→ **Problem to solve**:
Would you output all the entries below without altering a word?
******************************
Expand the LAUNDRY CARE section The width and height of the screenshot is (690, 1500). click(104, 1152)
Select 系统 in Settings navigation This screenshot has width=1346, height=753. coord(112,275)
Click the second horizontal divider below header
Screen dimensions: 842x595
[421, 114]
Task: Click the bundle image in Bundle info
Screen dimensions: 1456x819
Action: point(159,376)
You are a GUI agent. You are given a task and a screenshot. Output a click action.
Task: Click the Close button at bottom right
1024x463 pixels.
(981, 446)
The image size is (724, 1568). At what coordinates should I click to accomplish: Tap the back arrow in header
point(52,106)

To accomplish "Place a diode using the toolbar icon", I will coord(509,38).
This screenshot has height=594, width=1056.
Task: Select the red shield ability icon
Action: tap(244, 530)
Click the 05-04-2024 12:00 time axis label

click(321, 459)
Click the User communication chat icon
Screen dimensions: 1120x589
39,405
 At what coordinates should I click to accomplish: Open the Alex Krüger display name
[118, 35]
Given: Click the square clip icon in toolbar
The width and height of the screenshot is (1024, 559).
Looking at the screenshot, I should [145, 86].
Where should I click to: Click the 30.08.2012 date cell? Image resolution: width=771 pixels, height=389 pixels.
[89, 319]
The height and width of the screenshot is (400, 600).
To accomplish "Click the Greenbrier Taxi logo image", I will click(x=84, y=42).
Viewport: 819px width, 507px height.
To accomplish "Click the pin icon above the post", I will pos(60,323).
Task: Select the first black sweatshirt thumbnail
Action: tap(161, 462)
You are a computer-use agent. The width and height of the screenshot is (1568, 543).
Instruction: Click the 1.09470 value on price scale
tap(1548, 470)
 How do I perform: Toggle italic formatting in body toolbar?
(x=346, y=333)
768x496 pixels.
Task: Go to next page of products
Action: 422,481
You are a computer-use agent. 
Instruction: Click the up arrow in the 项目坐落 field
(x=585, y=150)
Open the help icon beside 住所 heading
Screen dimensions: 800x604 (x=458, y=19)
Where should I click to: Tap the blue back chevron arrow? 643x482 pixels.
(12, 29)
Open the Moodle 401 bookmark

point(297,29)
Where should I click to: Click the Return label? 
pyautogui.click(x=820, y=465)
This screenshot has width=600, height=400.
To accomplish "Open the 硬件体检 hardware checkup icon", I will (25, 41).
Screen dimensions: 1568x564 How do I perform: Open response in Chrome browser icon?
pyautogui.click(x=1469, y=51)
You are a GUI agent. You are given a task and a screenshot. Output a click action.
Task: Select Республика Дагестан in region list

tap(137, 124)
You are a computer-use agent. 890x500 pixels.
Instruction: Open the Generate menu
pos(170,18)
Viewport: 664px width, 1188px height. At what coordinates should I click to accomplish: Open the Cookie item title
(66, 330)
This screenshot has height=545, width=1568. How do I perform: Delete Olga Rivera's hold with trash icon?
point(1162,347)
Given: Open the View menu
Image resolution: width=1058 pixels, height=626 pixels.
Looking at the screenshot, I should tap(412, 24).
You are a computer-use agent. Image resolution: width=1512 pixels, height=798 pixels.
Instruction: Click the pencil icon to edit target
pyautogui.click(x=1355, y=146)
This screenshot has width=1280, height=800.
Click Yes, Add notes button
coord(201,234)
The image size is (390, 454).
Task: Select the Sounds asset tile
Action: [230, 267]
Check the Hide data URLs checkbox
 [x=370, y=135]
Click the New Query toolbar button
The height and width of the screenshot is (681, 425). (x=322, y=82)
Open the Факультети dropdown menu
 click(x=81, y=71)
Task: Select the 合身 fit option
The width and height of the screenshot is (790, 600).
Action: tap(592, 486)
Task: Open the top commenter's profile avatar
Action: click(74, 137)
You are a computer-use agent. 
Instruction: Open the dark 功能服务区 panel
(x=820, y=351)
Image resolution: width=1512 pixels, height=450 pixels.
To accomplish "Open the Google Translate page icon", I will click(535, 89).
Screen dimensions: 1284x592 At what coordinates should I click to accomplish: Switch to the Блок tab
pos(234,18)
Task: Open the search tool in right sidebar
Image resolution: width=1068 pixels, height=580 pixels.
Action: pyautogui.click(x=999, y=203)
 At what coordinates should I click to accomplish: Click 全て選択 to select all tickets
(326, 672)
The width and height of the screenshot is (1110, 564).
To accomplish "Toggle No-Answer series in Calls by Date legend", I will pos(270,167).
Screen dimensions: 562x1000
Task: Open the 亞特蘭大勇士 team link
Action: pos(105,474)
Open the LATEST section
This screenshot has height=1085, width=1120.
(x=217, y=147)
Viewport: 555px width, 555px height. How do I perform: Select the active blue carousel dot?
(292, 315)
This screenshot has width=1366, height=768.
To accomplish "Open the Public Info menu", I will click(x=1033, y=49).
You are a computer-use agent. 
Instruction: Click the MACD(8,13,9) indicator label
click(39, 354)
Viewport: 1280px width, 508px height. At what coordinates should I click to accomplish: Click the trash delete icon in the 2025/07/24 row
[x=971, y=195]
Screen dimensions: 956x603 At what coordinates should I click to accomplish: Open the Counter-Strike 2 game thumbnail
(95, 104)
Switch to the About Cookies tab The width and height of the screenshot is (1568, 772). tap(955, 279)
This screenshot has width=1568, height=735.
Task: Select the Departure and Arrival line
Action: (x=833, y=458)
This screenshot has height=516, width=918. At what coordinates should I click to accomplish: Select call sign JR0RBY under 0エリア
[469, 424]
******************************
→ **Response**:
Expand the LAUNDRY CARE section The width and height of the screenshot is (690, 1500). click(104, 1152)
Select 系统 in Settings navigation This screenshot has width=1346, height=753. coord(112,275)
Click the second horizontal divider below header
Screen dimensions: 842x595
[421, 114]
Task: Click the bundle image in Bundle info
Screen dimensions: 1456x819
Action: point(159,376)
You are a GUI agent. You are given a task and a screenshot. Output a click action.
Task: Click the Close button at bottom right
1024x463 pixels.
(981, 446)
The image size is (724, 1568). At what coordinates should I click to accomplish: Tap the back arrow in header
point(52,106)

To accomplish "Place a diode using the toolbar icon", I will coord(509,38).
This screenshot has height=594, width=1056.
Task: Select the red shield ability icon
Action: tap(244, 530)
Click the 05-04-2024 12:00 time axis label

click(321, 459)
Click the User communication chat icon
Screen dimensions: 1120x589
39,405
 At what coordinates should I click to accomplish: Open the Alex Krüger display name
[118, 35]
Given: Click the square clip icon in toolbar
The width and height of the screenshot is (1024, 559).
Looking at the screenshot, I should [145, 86].
Where should I click to: Click the 30.08.2012 date cell? Image resolution: width=771 pixels, height=389 pixels.
[89, 319]
The height and width of the screenshot is (400, 600).
To accomplish "Click the Greenbrier Taxi logo image", I will click(x=84, y=42).
Viewport: 819px width, 507px height.
To accomplish "Click the pin icon above the post", I will pos(60,323).
Task: Select the first black sweatshirt thumbnail
Action: tap(161, 462)
You are a computer-use agent. The width and height of the screenshot is (1568, 543).
Instruction: Click the 1.09470 value on price scale
tap(1548, 470)
 How do I perform: Toggle italic formatting in body toolbar?
(x=346, y=333)
768x496 pixels.
Task: Go to next page of products
Action: 422,481
You are a computer-use agent. 
Instruction: Click the up arrow in the 项目坐落 field
(x=585, y=150)
Open the help icon beside 住所 heading
Screen dimensions: 800x604 (x=458, y=19)
Where should I click to: Tap the blue back chevron arrow? 643x482 pixels.
(12, 29)
Open the Moodle 401 bookmark

point(297,29)
Where should I click to: Click the Return label? 
pyautogui.click(x=820, y=465)
This screenshot has width=600, height=400.
To accomplish "Open the 硬件体检 hardware checkup icon", I will (25, 41).
Screen dimensions: 1568x564 How do I perform: Open response in Chrome browser icon?
pyautogui.click(x=1469, y=51)
You are a GUI agent. You are given a task and a screenshot. Output a click action.
Task: Select Республика Дагестан in region list

tap(137, 124)
You are a computer-use agent. 890x500 pixels.
Instruction: Open the Generate menu
pos(170,18)
Viewport: 664px width, 1188px height. At what coordinates should I click to accomplish: Open the Cookie item title
(66, 330)
This screenshot has height=545, width=1568. How do I perform: Delete Olga Rivera's hold with trash icon?
point(1162,347)
Given: Open the View menu
Image resolution: width=1058 pixels, height=626 pixels.
Looking at the screenshot, I should tap(412, 24).
You are a computer-use agent. Image resolution: width=1512 pixels, height=798 pixels.
Instruction: Click the pencil icon to edit target
pyautogui.click(x=1355, y=146)
This screenshot has width=1280, height=800.
Click Yes, Add notes button
coord(201,234)
The image size is (390, 454).
Task: Select the Sounds asset tile
Action: [230, 267]
Check the Hide data URLs checkbox
 [x=370, y=135]
Click the New Query toolbar button
The height and width of the screenshot is (681, 425). (x=322, y=82)
Open the Факультети dropdown menu
 click(x=81, y=71)
Task: Select the 合身 fit option
The width and height of the screenshot is (790, 600).
Action: tap(592, 486)
Task: Open the top commenter's profile avatar
Action: click(74, 137)
You are a computer-use agent. 
Instruction: Open the dark 功能服务区 panel
(x=820, y=351)
Image resolution: width=1512 pixels, height=450 pixels.
To accomplish "Open the Google Translate page icon", I will click(535, 89).
Screen dimensions: 1284x592 At what coordinates should I click to accomplish: Switch to the Блок tab
pos(234,18)
Task: Open the search tool in right sidebar
Image resolution: width=1068 pixels, height=580 pixels.
Action: pyautogui.click(x=999, y=203)
 At what coordinates should I click to accomplish: Click 全て選択 to select all tickets
(326, 672)
The width and height of the screenshot is (1110, 564).
To accomplish "Toggle No-Answer series in Calls by Date legend", I will pos(270,167).
Screen dimensions: 562x1000
Task: Open the 亞特蘭大勇士 team link
Action: pos(105,474)
Open the LATEST section
This screenshot has height=1085, width=1120.
(x=217, y=147)
Viewport: 555px width, 555px height. How do I perform: Select the active blue carousel dot?
(292, 315)
This screenshot has width=1366, height=768.
To accomplish "Open the Public Info menu", I will click(x=1033, y=49).
You are a computer-use agent. 
Instruction: Click the MACD(8,13,9) indicator label
click(39, 354)
Viewport: 1280px width, 508px height. At what coordinates should I click to accomplish: Click the trash delete icon in the 2025/07/24 row
[x=971, y=195]
Screen dimensions: 956x603 At what coordinates should I click to accomplish: Open the Counter-Strike 2 game thumbnail
(95, 104)
Switch to the About Cookies tab The width and height of the screenshot is (1568, 772). tap(955, 279)
This screenshot has width=1568, height=735.
Task: Select the Departure and Arrival line
Action: (x=833, y=458)
This screenshot has height=516, width=918. At what coordinates should I click to accomplish: Select call sign JR0RBY under 0エリア
[469, 424]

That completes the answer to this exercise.